> **Passage to read**:
Spooky Tooth were an English rock band originally formed in Carlisle in 1967. Principally active between 1967 and 1974, the band re-formed several times in later years.

History
Prior to Spooky Tooth, four of the band's five founding members had performed in the band Art (formerly known as the V.I.P.'s). Following the dissolution of Art, the members of that band's final line-up (guitarist Luther Grosvenor, vocalist Mike Harrison, drummer Mike Kellie and bassist Greg Ridley) joined forces with American keyboardist/vocalist Gary Wright in October 1967 and formed Spooky Tooth. Wright was introduced to the members of Art by Chris Blackwell, founder of Island Records.

Their debut, It's All About, was released in June 1968 on Island Records and was produced by Jimmy Miller, who was also behind the boards for Spencer Davis Group, Traffic, the Rolling Stones and Blind Faith.

> **Objective 1**:
Answer these about the Spooky Tooth passage:
(a) In what city was the band originally formed?
(b) Who introduced Gary Wright to the members of Art?
(c) In what month and year was the debut It's All About released?
> **Objective 2**:
Reproduce the section of the Spooky Tooth passage starting with "Spooky Tooth were" and going on through "in later years.".
Rely only on the Spooky Tooth passage.

> **Provided data**:
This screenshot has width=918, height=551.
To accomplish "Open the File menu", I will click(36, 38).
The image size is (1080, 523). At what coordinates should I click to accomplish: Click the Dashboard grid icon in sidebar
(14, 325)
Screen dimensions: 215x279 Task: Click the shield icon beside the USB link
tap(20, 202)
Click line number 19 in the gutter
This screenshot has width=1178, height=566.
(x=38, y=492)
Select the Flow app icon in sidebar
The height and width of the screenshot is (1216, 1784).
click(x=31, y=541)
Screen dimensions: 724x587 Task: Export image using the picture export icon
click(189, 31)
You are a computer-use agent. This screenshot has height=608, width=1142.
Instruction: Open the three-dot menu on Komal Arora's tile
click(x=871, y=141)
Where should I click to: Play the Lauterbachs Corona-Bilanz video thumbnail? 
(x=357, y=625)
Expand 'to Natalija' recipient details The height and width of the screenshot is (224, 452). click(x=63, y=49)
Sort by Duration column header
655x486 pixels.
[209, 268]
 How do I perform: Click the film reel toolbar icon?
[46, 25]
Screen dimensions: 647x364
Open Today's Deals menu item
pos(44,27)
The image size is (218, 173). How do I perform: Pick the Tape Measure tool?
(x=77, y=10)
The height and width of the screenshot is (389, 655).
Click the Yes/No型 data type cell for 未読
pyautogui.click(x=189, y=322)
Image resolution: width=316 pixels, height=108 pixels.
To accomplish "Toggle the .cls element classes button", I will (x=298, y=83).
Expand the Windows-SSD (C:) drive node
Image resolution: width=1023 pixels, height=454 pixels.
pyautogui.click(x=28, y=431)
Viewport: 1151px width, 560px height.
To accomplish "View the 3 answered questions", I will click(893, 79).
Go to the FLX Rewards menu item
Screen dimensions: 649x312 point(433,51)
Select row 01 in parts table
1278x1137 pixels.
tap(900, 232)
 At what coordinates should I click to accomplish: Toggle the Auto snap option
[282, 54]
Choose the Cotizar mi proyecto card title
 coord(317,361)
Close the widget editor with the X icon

> **Worked solution 1**:
(a) Carlisle
(b) Chris Blackwell
(c) June 1968

> **Worked solution 2**:
Spooky Tooth were an English rock band originally formed in Carlisle in 1967. Principally active between 1967 and 1974, the band re-formed several times in later years.